Texte à lire.
══════════

L’appréciation d’un vice se fait en fonction de l’usage normal de l’immeuble selon un test objectif, c’est-à-dire pour un acheteur raisonnable. Par contre, si un usage spécifique avait fait l’objet de discussions entre les parties et que le vendeur avait réconforté un acheteur à cet égard, cet usage spécifique sera pris en compte dans l’appréciation du vice.

Notons que la vétusté de l’immeuble, soit l’usure normale, ne constitue pas un vice. En effet, tout bien jouit d’une durée déterminée. La garantie ne couvre pas l’usure normale lorsque l’acheteur devait s’attendre à la détérioration survenue. Les tribunaux ont cependant fait preuve d’ouverture et ont accepté d’indemniser en partie, malgré la vétusté d’un vice allégué, dans les cas où le vendeur s’est rendu coupable d’un dol ou d’une fraude civile, notamment lorsque le vendeur avait connaissance de l’état vétuste et ne l’aurait pas divulgué avant la vente et a induit l’acheteur en erreur à cet égard.

══════════

Données recueillies.

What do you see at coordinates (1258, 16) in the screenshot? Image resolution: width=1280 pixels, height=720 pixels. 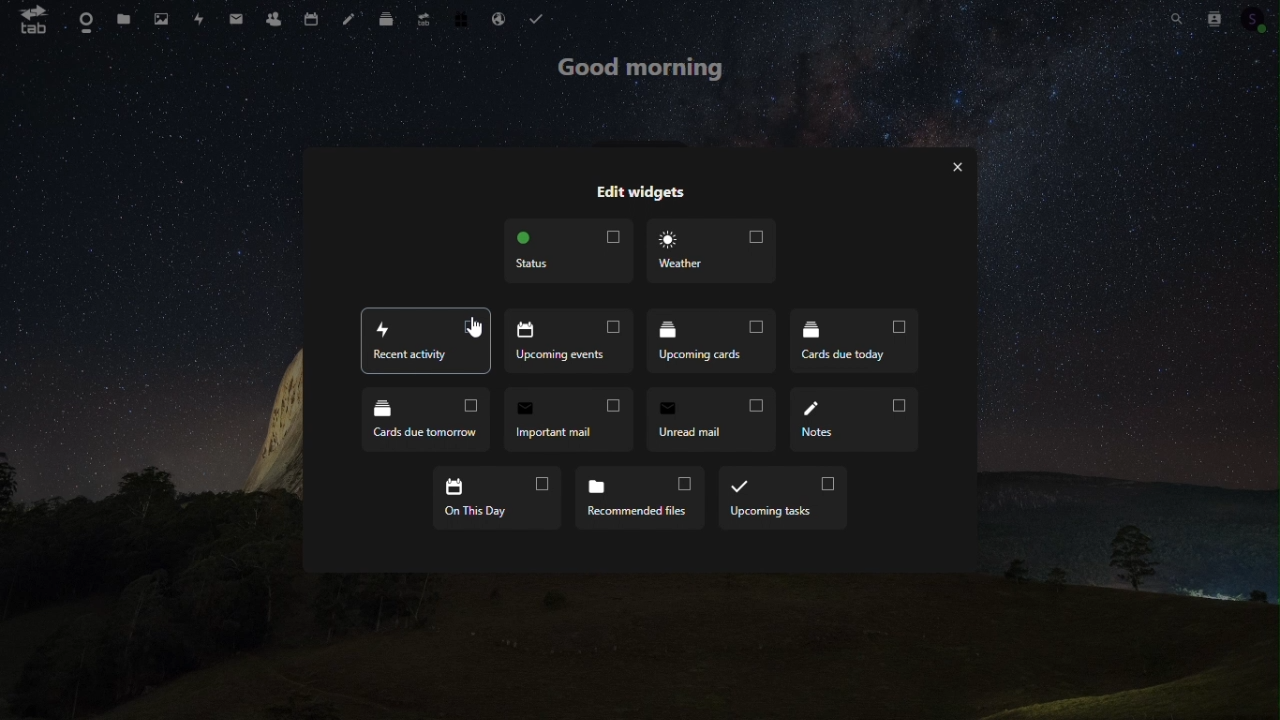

══════════

Tâches et exercices.
**A.** Extrayez du texte sur les vices d'un immeuble le passage compris entre « Notons que la » et « à cet égard. », bornes incluses.
**B.** Prolongez le texte sur les vices d'un immeuble à la suite de sa dernière phrase.
Les lignes n'ont aucun lien avec le texte sur les vices d'un immeuble.

Réponses.
**A.**
Notons que la vétusté de l’immeuble, soit l’usure normale, ne constitue pas un vice. En effet, tout bien jouit d’une durée déterminée. La garantie ne couvre pas l’usure normale lorsque l’acheteur devait s’attendre à la détérioration survenue. Les tribunaux ont cependant fait preuve d’ouverture et ont accepté d’indemniser en partie, malgré la vétusté d’un vice allégué, dans les cas où le vendeur s’est rendu coupable d’un dol ou d’une fraude civile, notamment lorsque le vendeur avait connaissance de l’état vétuste et ne l’aurait pas divulgué avant la vente et a induit l’acheteur en erreur à cet égard.

**B.**
b) Le vice doit être grave

Il y a deux niveaux de gravité reconnus. Le vice doit être suffisamment sérieux pour que si l’acheteur l’avait connu, il n’aurait pas acheté l’immeuble ou encore, s’il l’avait connu, il ne l’aurait acheté qu’à un moindre prix. En d’autres mots, les conséquences des vices ne doivent pas s’avérer insignifiantes. Ainsi, un vice pris isolément peut ne pas rencontrer le test de gravité requis. Par contre, un immeuble peut être affecté d’un ensemble de vices mineurs, qui mis ensemble, vont permettre de rencontrer la gravité exigée par la loi.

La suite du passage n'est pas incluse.